# 14,000 posts, way to go youngdon



## 220swift (Mar 2, 2011)

Thanks for all your insight and humor Don!


----------



## Rick Howard (Feb 25, 2012)

Indeed good advise, and good laughs. Thanks buddy.


----------



## Ruger (Jan 22, 2011)

We can always count on some sound input from ya Don. Always great to read your posts.


----------



## youngdon (Mar 10, 2010)

Thank you gentlemen, I appreciate you kind words, but it's the members like you all that keeps me coming back. Well that and the new guy always brings me coffee !

Triangleman 29 Welcome to the forum....... 1 cream 1 sugar please !


----------



## 220swift (Mar 2, 2011)

Oh, and some pretty darn good calls too Don!


----------



## dwtrees (Mar 5, 2012)

Don, here is your :beerchug: , figured I was too late for the coffee. Hope you get 14,000 more posts. Thanks for all the info.


----------



## youngdon (Mar 10, 2010)

Thank you Mike

Bring the beer on Rick, although it's never to late for coffee !


----------



## Dakota Dogs (Nov 19, 2012)

Congrats YD - lots of wisdom floating around with your name on it, much appreciated.


----------



## youngdon (Mar 10, 2010)

Thank you DD ! Did any of it sound believable ?


----------



## Dakota Dogs (Nov 19, 2012)

Almost all of it....but then again I'm a newbie, and impressionable to boot - where's the Kool-aid? LOL!


----------



## youngdon (Mar 10, 2010)

I'd never have anything to do with kool-aid....Velveeta perhaps, It's easier to hide the meds in it..Just ask my dogs.


----------



## knapper (Feb 5, 2010)

Don how time flies when your having fun.


----------



## azpredatorhunter (Jul 24, 2012)

Congrats Youngdon! "Your the best that do'er"


----------



## hassell (Feb 9, 2010)

Holy Smokes !!! Already again, your post count reminds me of those progressive slot machines in the casino's -- the totals are always rolling over. Congratulation's once again -- no doubt that you are the cornerstone on this site. Thanks


----------



## catcapper (Feb 11, 2010)

He just never stops Rick.

Your the man Don. :thumbsup:

awprint:


----------



## Rick Howard (Feb 25, 2012)

I am confused.... which Rick is bringing the beer......


----------



## sneakygroundbuzzard (Nov 1, 2012)

Don, congrats on reaching 14k.keep the post coming.

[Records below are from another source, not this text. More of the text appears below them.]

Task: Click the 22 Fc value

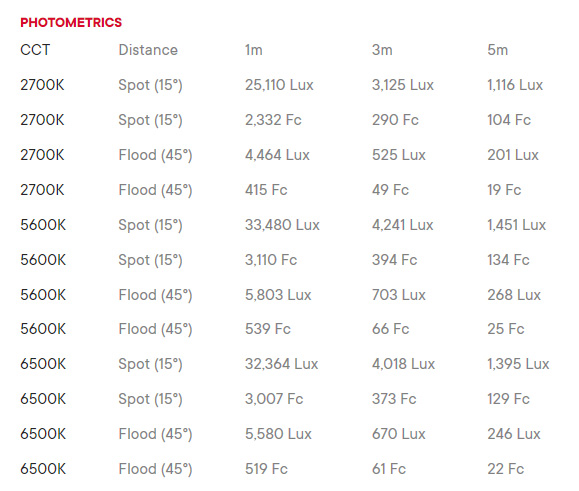Action: tap(506, 469)
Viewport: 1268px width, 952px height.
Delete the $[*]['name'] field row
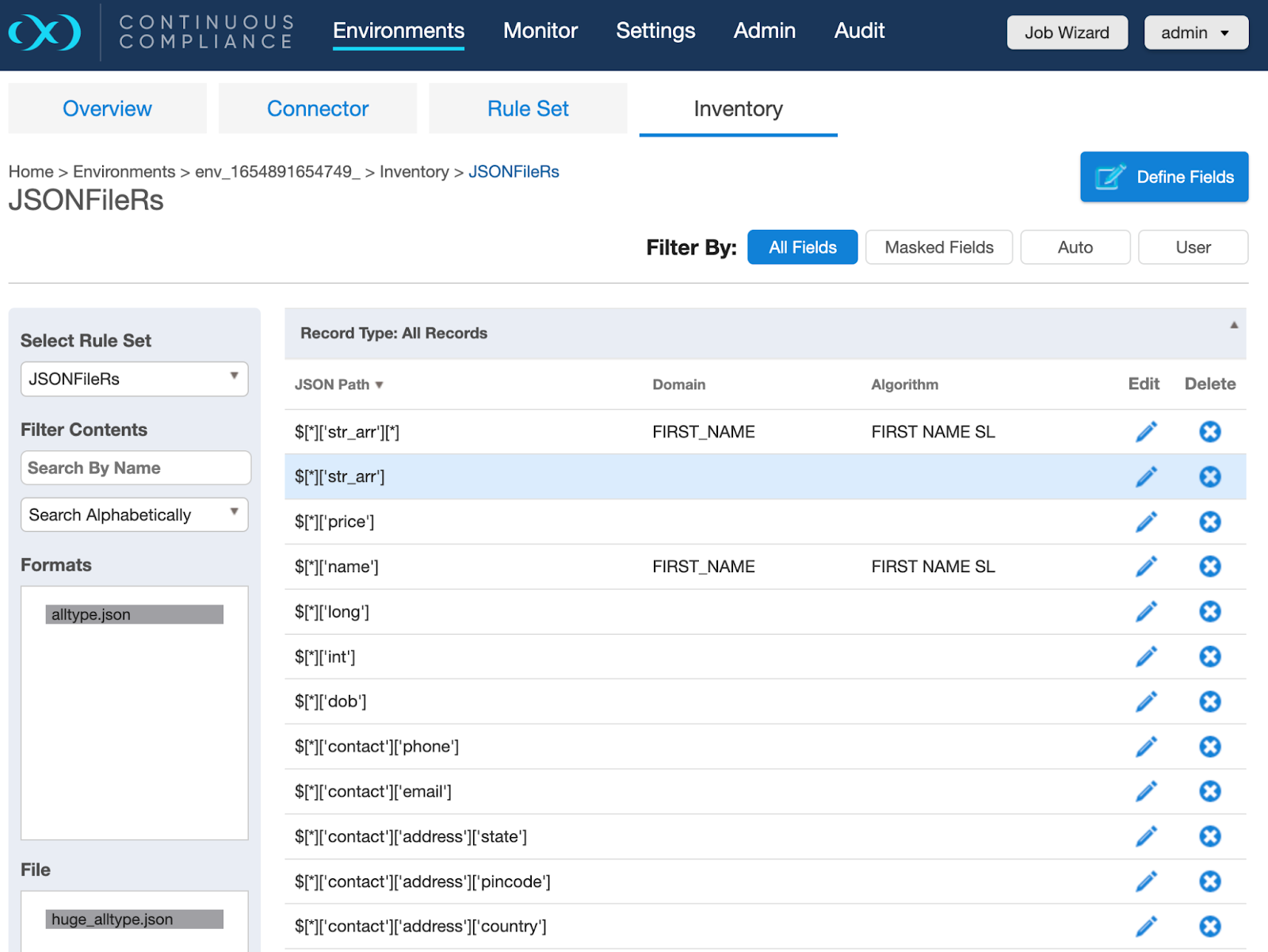(1209, 567)
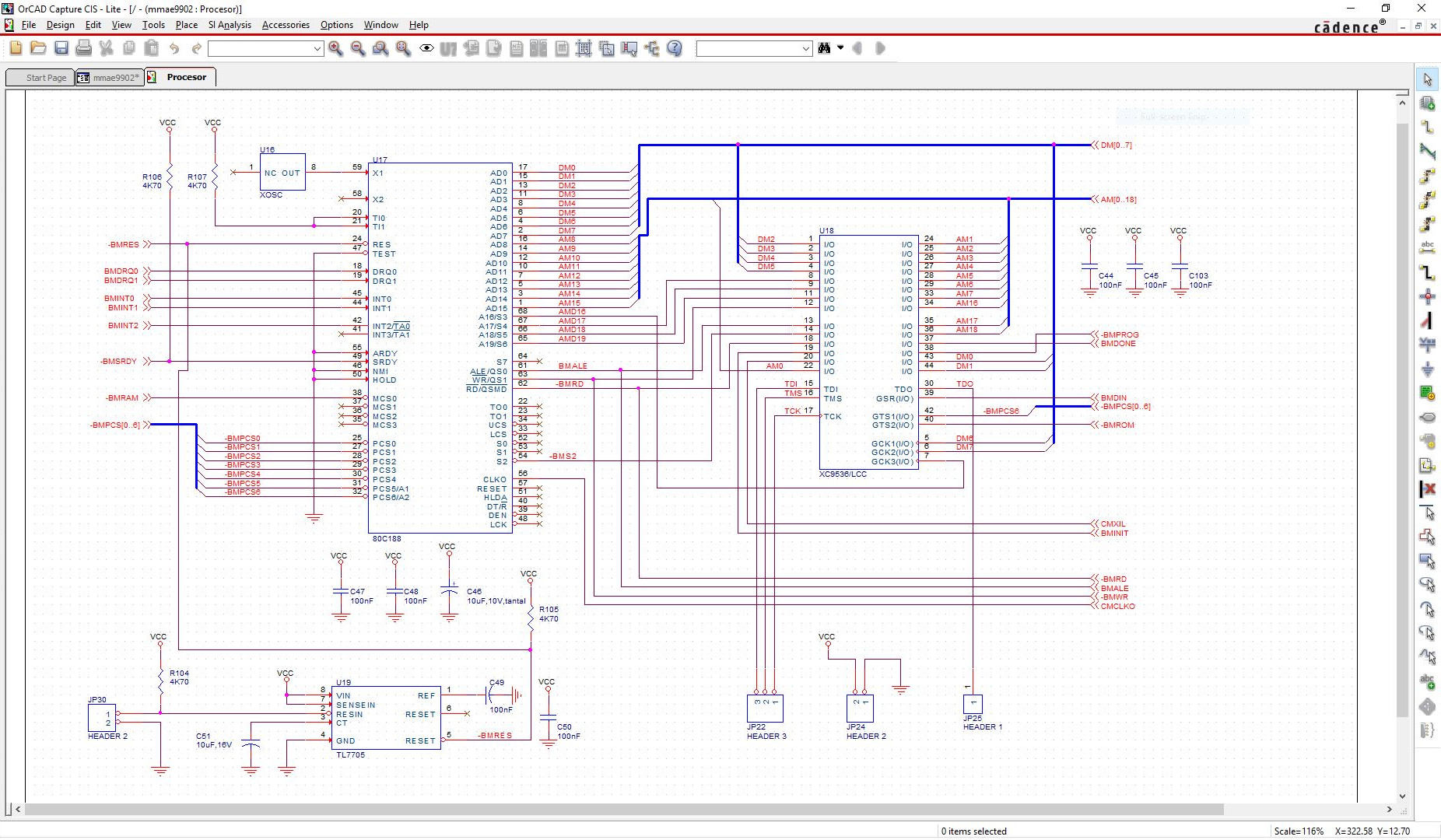Screen dimensions: 1441x840
Task: Select the Place Ground tool
Action: click(x=1427, y=369)
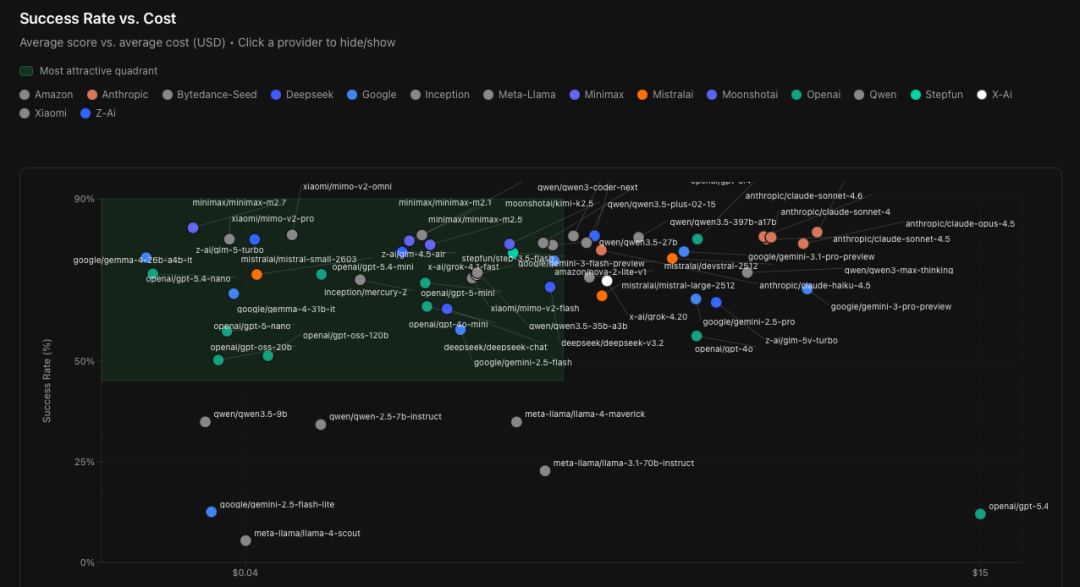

i enjoy reading your posts,and appreciate the share of knowledge and of course the humor.

one can never laugh to much these days

you da man :thankyou:


----------



## prairiewolf (Feb 19, 2012)

Congratulations Don, always enjoy reading your posts and glad to have a fellow member that still thinks Stonegod doesnt "own" a gun, LOL


----------



## Dakota Dogs (Nov 19, 2012)

I heard SG's favorite movie quote is from Wayne's World.....
Stacy: "Do you like it?""

Wayne: "What is it?"

Stacy: "It's a gun rack."

Wayne: "I don't even own a gun, let alone many guns that would necessitate an entire rack. What am I going to do - with a gun rack?!"


----------



## youngdon (Mar 10, 2010)

itzDirty said:


> I am confused.... which Rick is bringing the beer......


All of them !

Thanks Guys, You all make PredatorTalk what it is....Without you guys I'd just be a guy sitting in a dark room typing stuff to humor himself.


----------



## bones44 (Jan 7, 2011)

Congrats buddy ! Always look forward to your knowledge and opinion on many things and now as a great callmaker ! Absolutely love mine. Taking them out this morning to play. :teeth:


----------



## El Gato Loco (Jan 15, 2010)

Just wanted to let everyone know.... in an effort to keep this site running like the great country we live in, we will begin taking some of Don's posts and redistributing them among the other members of the site.

Enjoy!


----------



## Bigdrowdy1 (Jan 29, 2010)

Congrats Big D that is quite alot of backspacing Sir. Thanks for you contributions Bob!!


----------



## youngdon (Mar 10, 2010)

Chris Miller said:


> Just wanted to let everyone know.... in an effort to keep this site running like the great country we live in, we will begin taking some of Don's posts and redistributing them among the other members of the site.
> 
> Enjoy!


Dang democrats !

LOL Rodney the paint is wore off the backspace..


----------



## 220swift (Mar 2, 2011)

Chris, is that going to be done through an executive order? Well I'm waiting, when can I get my share, now would be good.

Sorry Don, just practicing to be part of the new world order.


----------



## dwtrees (Mar 5, 2012)

:beerchug: :beerchug: :beerchug: :beerchug: :beerchug: :beerchug: :beerchug: :beerchug: :beerchug: :beerchug: :beerchug:

Hope that is enough for everyone.


----------